Problem.
Whenever a line in the following entries includes "Given", tally it. Report nothing except the final count.

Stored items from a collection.
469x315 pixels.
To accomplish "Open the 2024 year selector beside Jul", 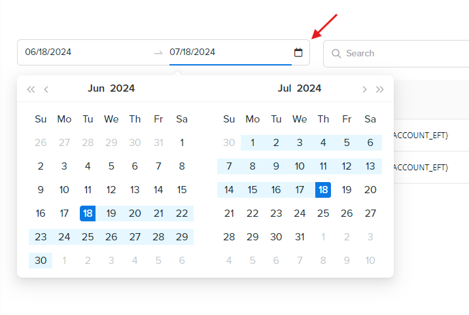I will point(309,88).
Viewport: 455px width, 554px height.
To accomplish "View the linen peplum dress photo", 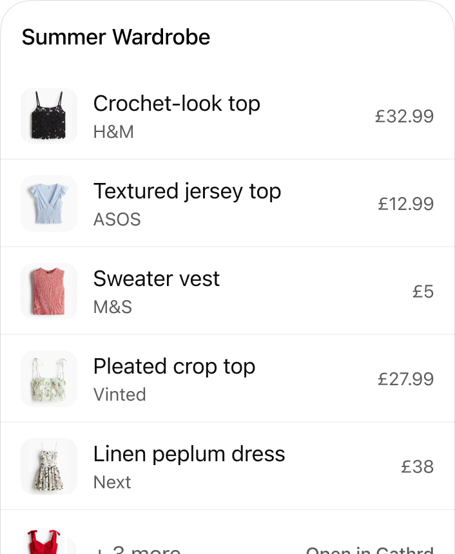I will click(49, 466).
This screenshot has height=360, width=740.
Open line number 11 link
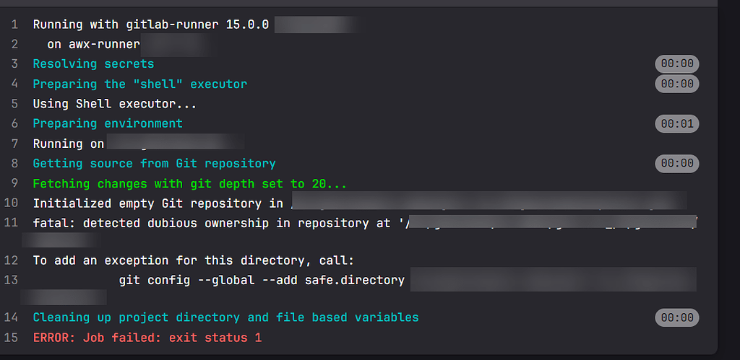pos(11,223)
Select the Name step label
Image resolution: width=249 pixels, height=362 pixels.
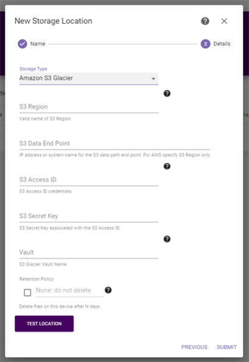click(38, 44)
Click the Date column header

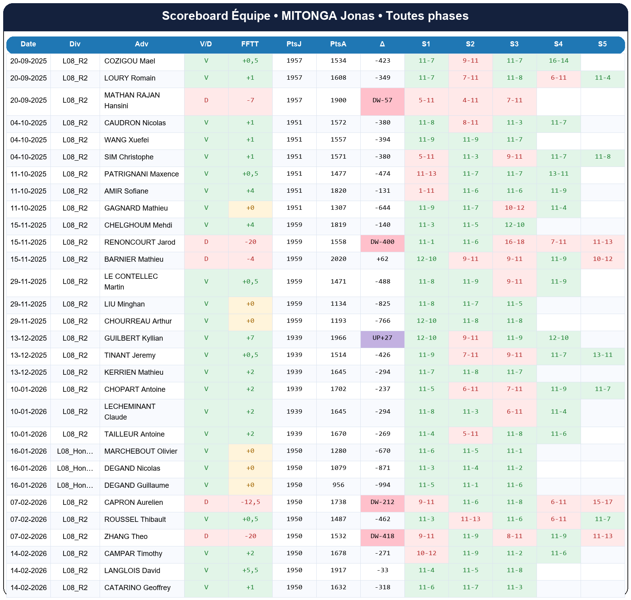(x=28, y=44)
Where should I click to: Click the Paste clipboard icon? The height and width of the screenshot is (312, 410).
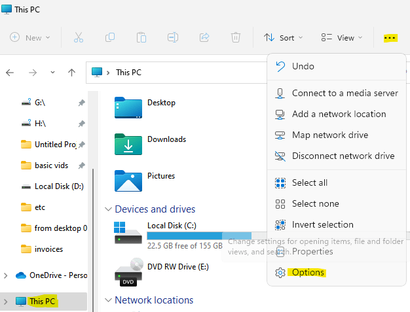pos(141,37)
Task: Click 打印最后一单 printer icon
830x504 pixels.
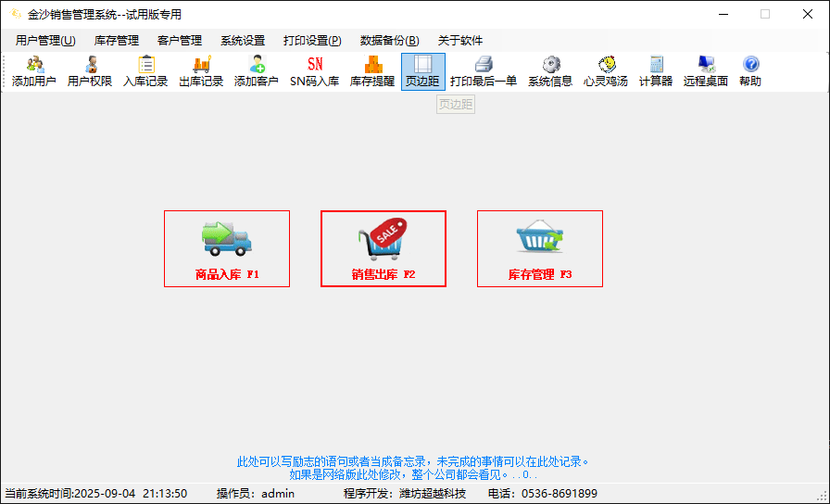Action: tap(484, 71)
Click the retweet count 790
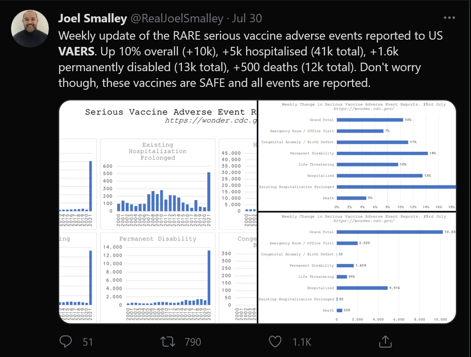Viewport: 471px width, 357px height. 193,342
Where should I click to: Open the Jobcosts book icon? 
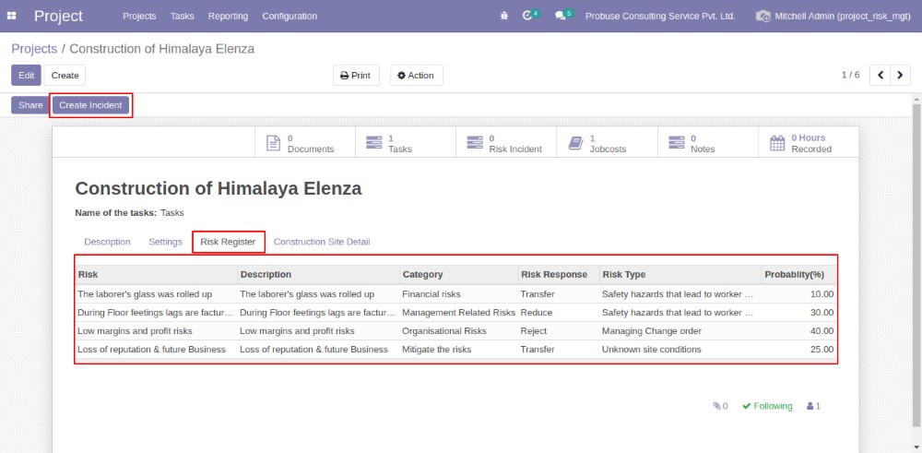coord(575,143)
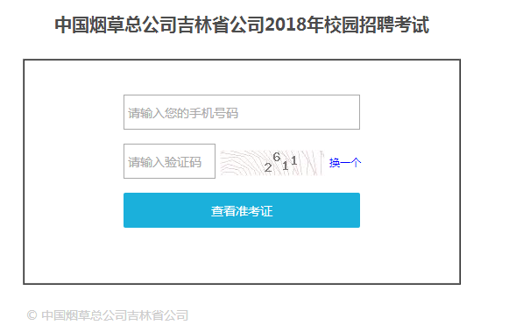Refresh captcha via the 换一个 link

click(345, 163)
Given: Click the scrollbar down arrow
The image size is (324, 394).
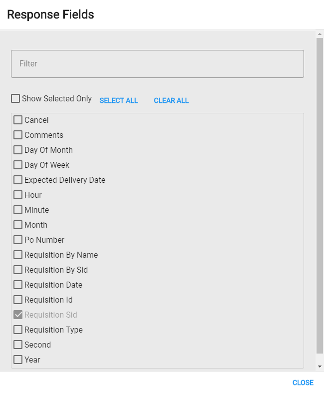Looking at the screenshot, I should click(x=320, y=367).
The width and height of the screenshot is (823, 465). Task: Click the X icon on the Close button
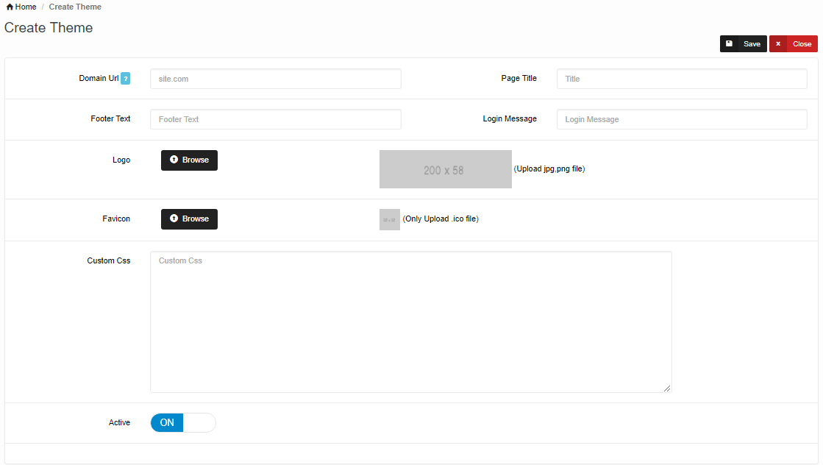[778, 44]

--

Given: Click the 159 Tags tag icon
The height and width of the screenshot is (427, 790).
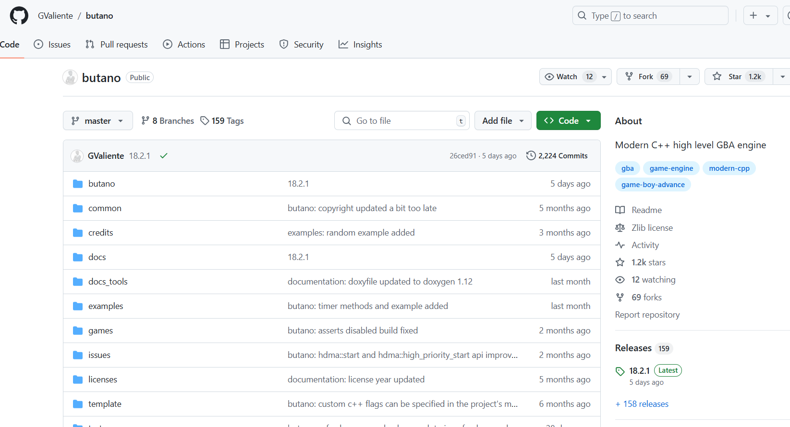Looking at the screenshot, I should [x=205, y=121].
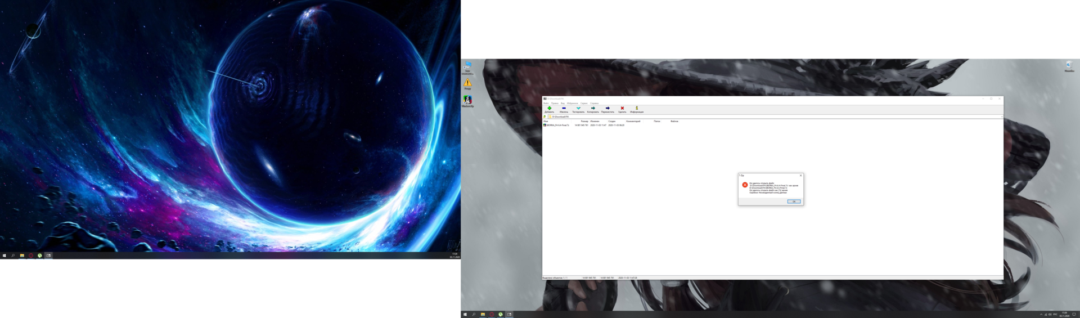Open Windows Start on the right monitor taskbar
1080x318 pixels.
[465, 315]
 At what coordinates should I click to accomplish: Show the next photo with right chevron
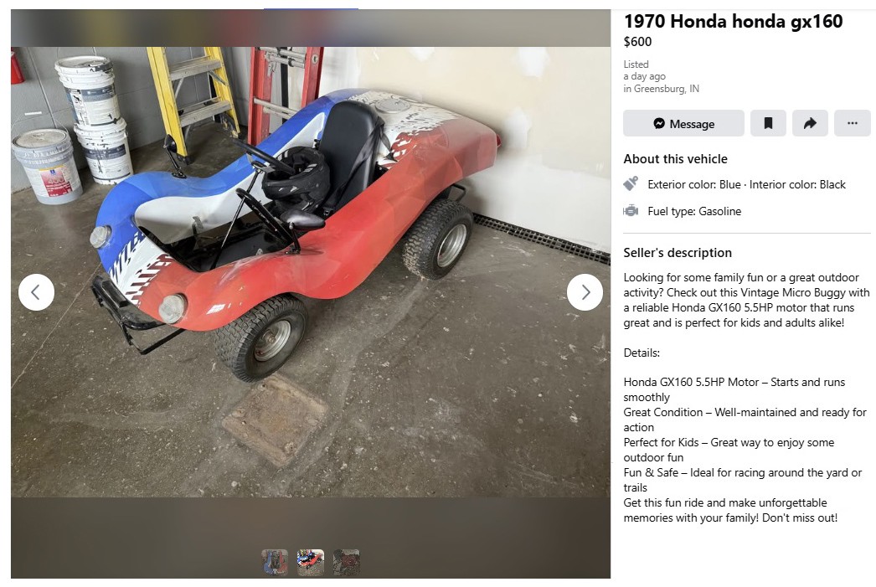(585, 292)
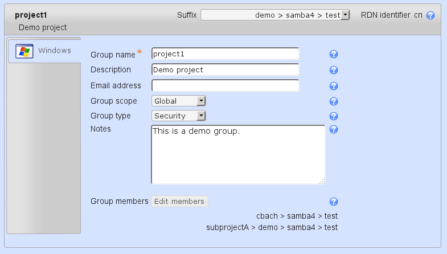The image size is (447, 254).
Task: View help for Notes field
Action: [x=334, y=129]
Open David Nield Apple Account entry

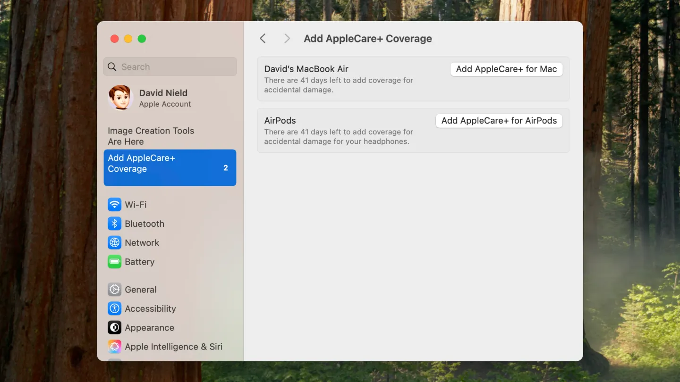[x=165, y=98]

Answer space.
2